Do mesmo modo procedeu o auctor das Decadas. Tocando vagamente na sua graça natural cita o proloquio: a quem Deus quer bem, no rosto lhe vem. [5]

Evidentemente, entre os eruditos da côrte constava que a Infanta, bizarra, e na consciencia da dignidade do seu estado, não admittia que ao vulgo profano se fallasse das linhas do seu rosto, ou da elegancia das suas esplendidas formas esculpturaes.

Apenas o velho Resende, ao tributar-lhe homenagens, adiantava-se até tocar em alguns pormenores: os cabellos ruivos, o andar divino, incessu dea, lembrando a Venus de Lucrecio: incessu patuit dea.
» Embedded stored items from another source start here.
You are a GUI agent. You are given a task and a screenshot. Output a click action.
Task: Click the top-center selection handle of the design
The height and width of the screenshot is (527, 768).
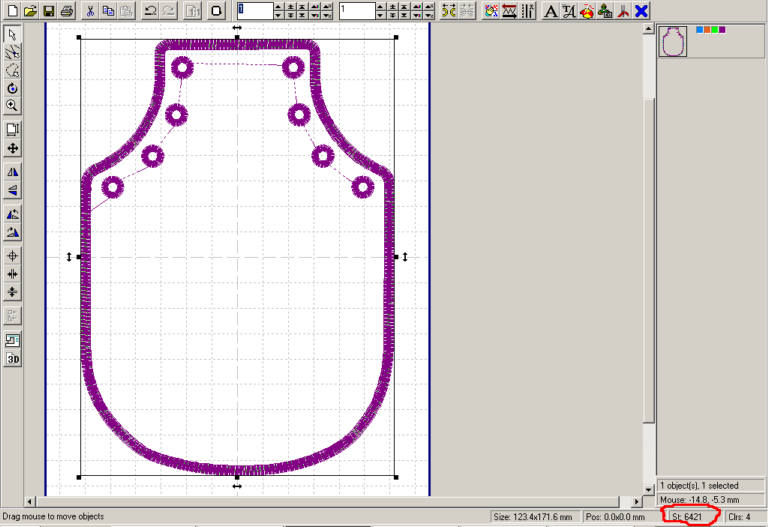(237, 39)

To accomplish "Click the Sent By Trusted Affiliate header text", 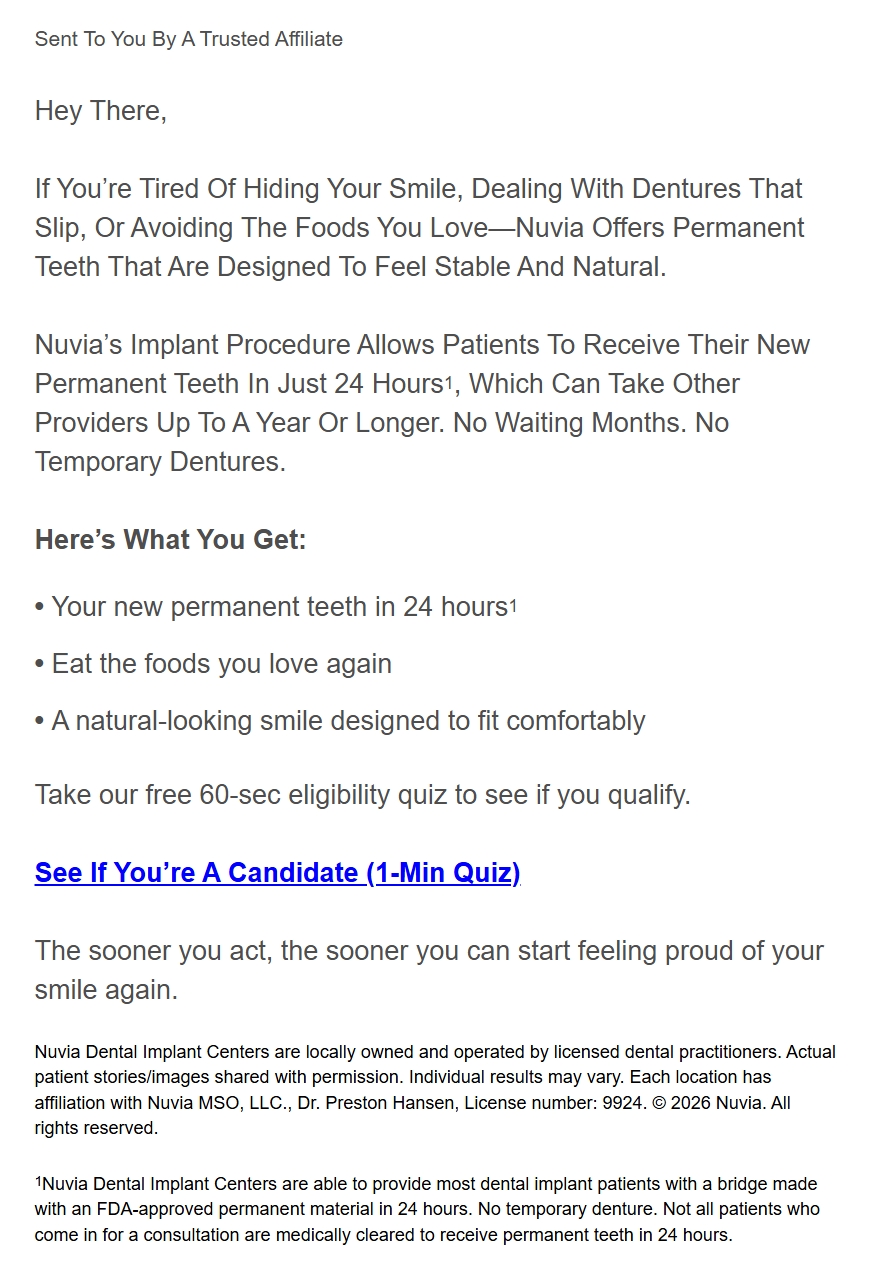I will 189,39.
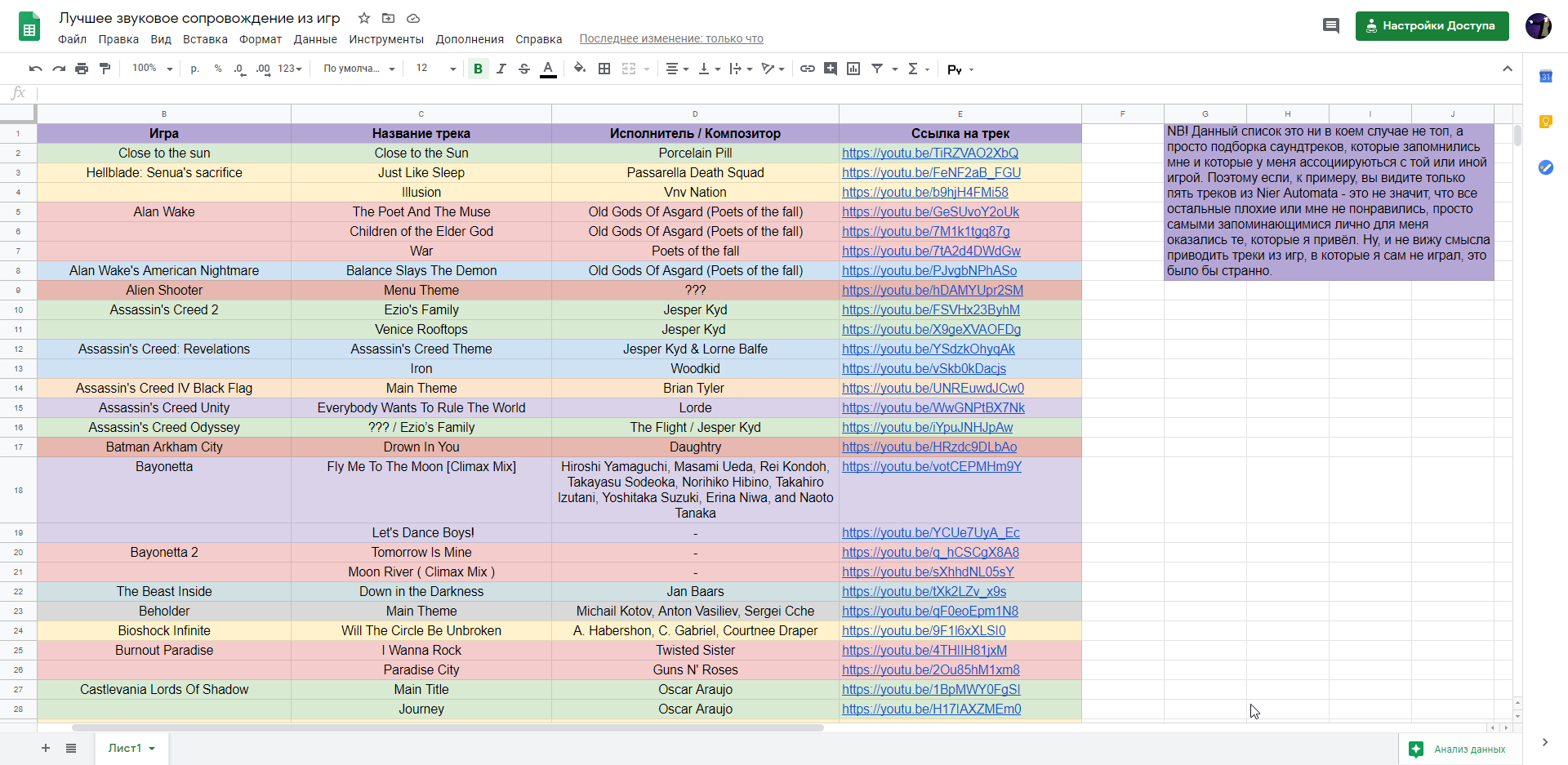Click the Insert link icon

point(807,69)
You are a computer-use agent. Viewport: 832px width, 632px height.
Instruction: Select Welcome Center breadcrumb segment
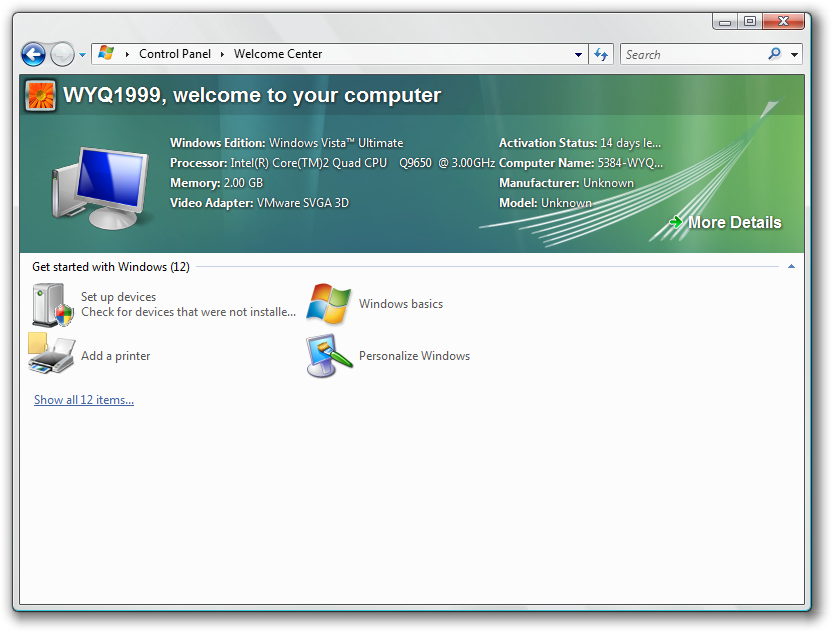(x=278, y=54)
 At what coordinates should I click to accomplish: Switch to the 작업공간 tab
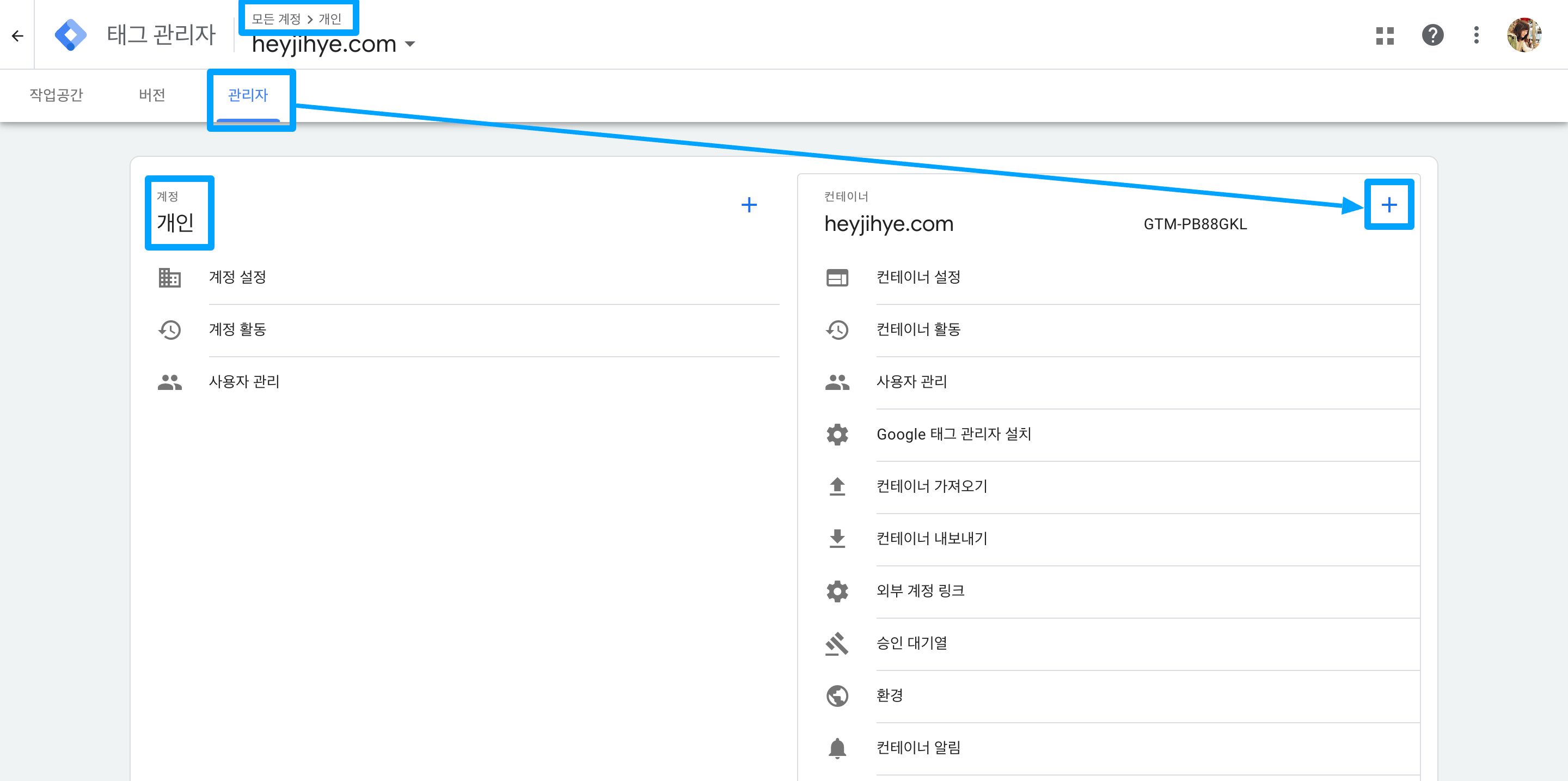56,95
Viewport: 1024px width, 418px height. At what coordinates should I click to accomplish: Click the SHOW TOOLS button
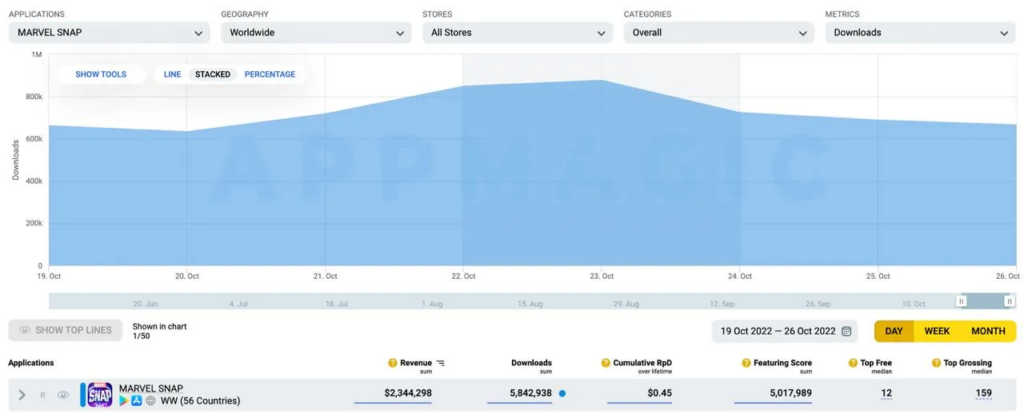point(101,74)
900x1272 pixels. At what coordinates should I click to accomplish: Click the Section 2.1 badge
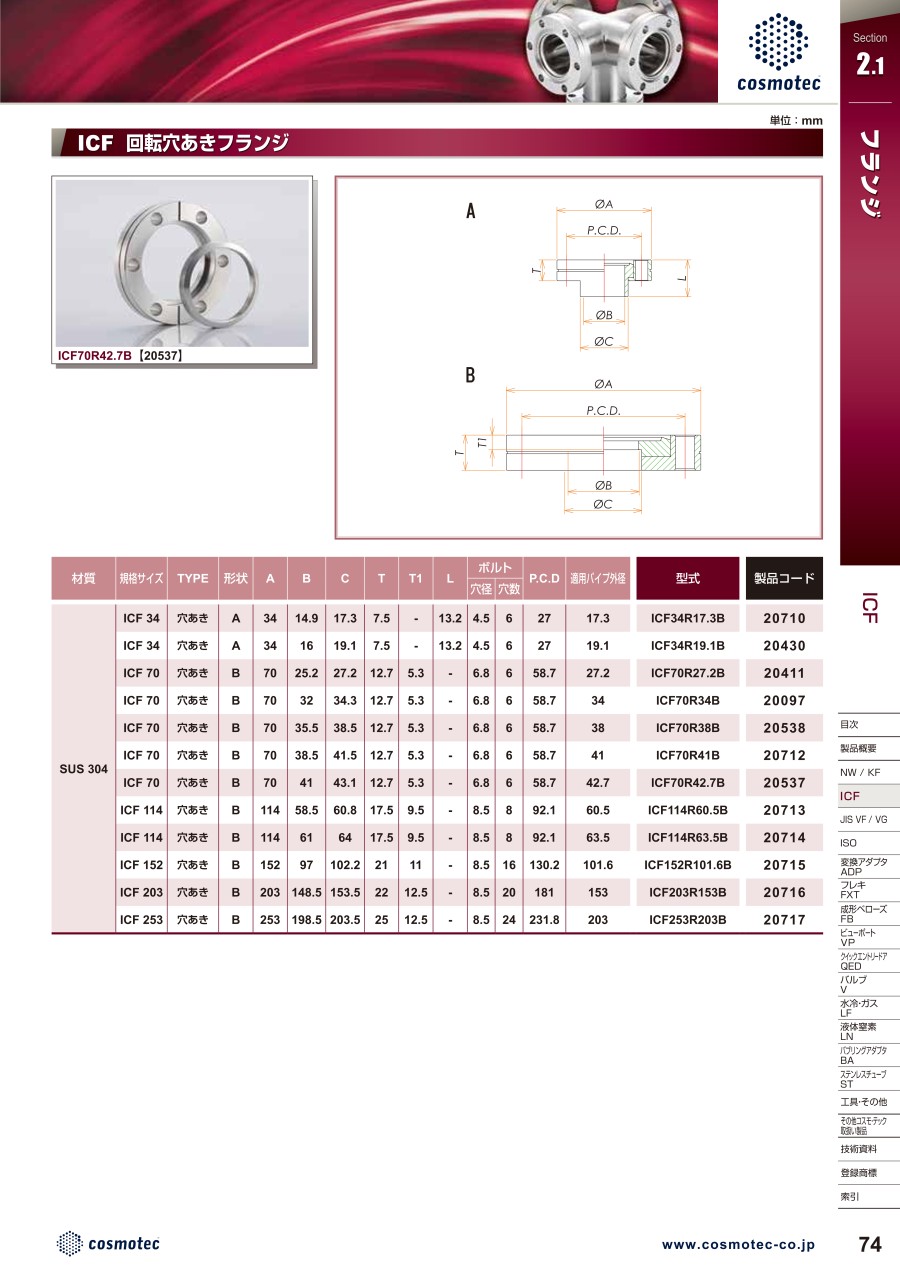[869, 56]
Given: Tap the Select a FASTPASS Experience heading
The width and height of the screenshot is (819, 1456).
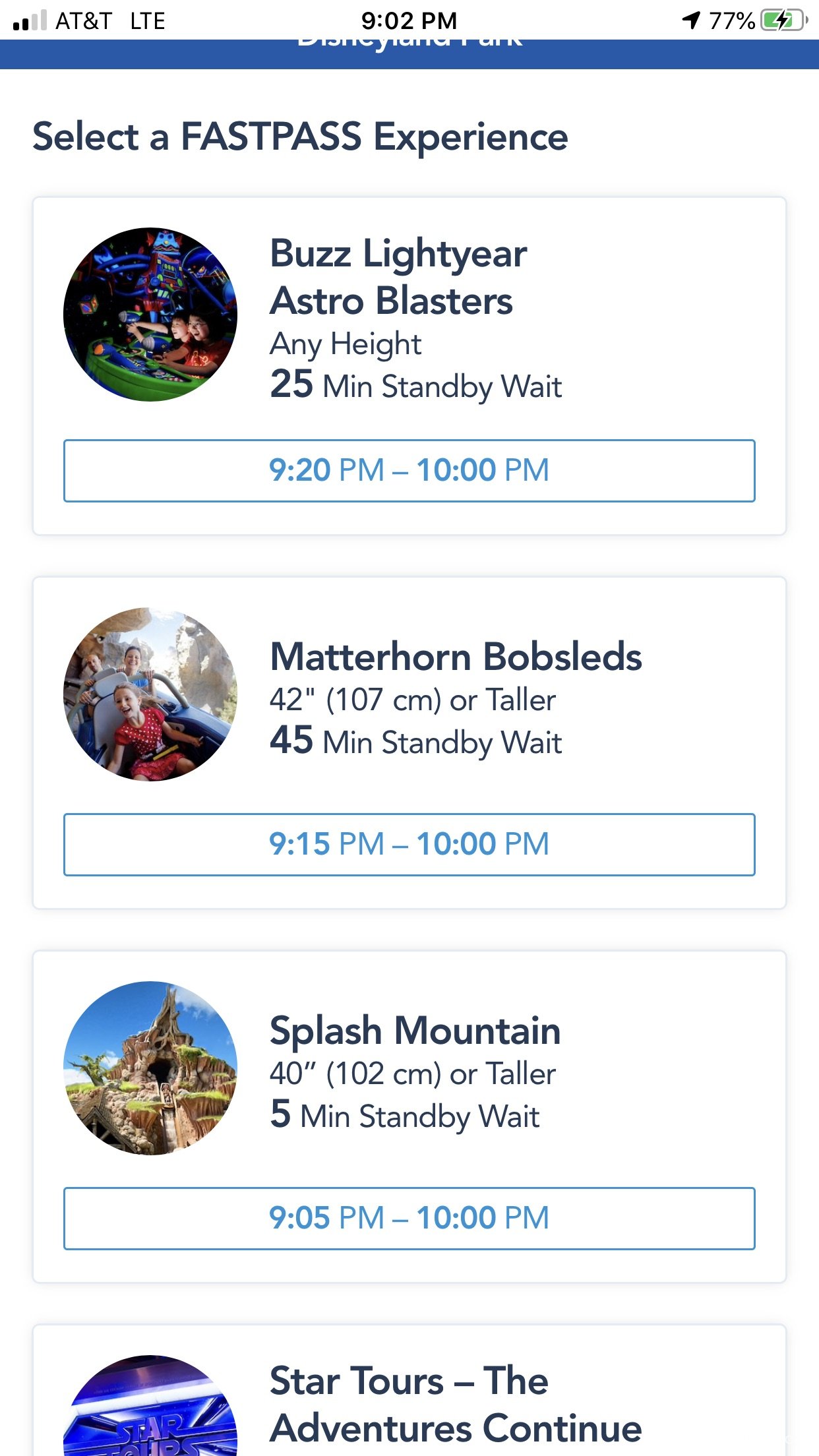Looking at the screenshot, I should tap(300, 136).
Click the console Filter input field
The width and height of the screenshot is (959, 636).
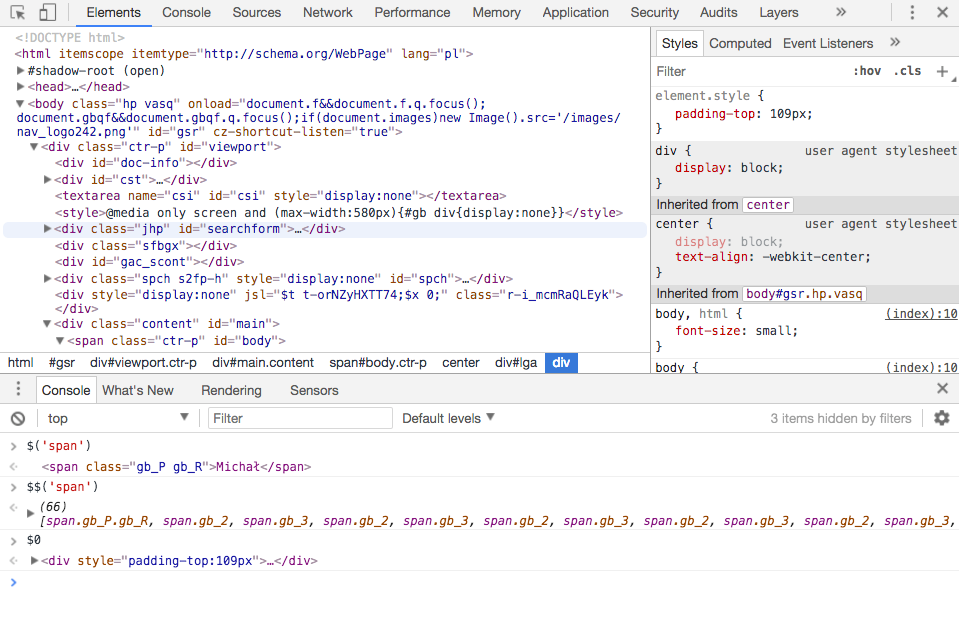click(x=300, y=418)
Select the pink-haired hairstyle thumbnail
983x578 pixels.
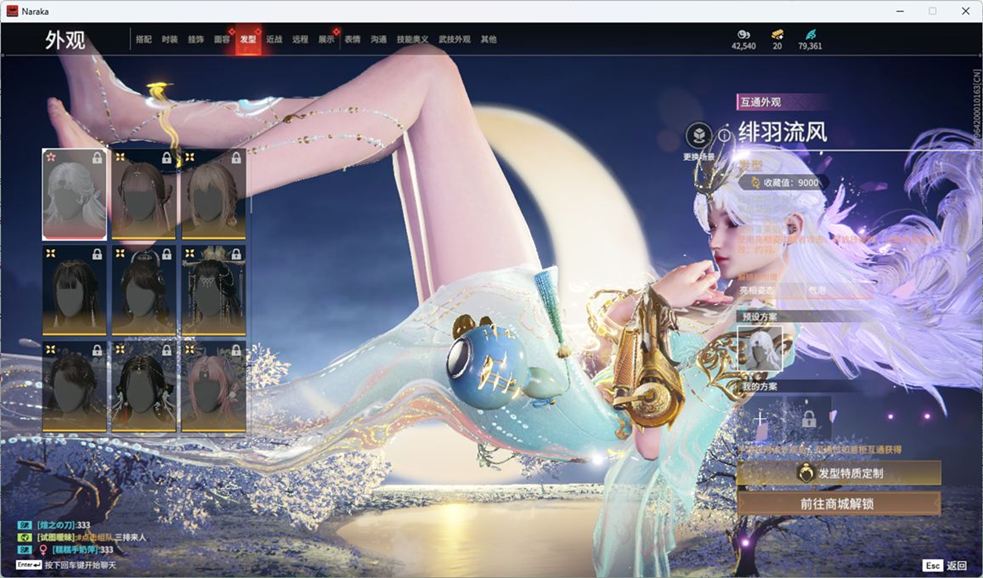coord(214,386)
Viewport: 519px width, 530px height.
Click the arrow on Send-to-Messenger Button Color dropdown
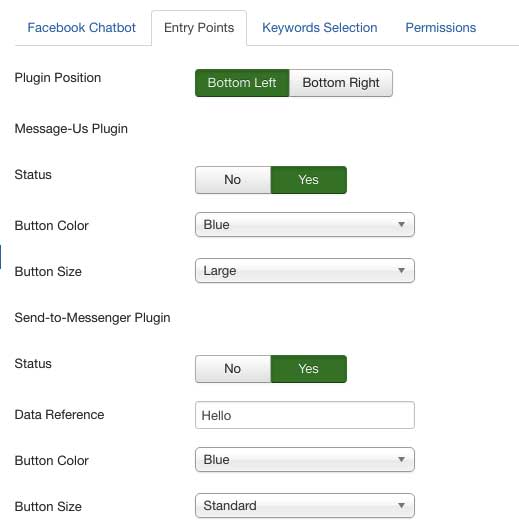[x=401, y=459]
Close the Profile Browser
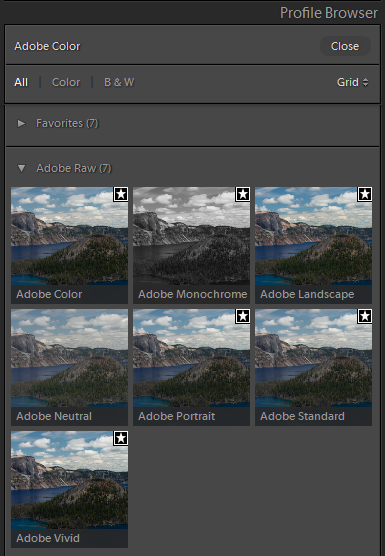The image size is (385, 556). 345,46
Mas esse... fallava latim. [6]

Para findar, mais uma observação.

Parece que graças á robustez da sua constituição, D. Maria conservou longamente certa frescura juvenil. Venturino, o secretario do cardeal Alexandrino, opinava, ao vê-la em 1571, que nenhum desprevenido lhe teria dado os cincoenta annos já decorridos.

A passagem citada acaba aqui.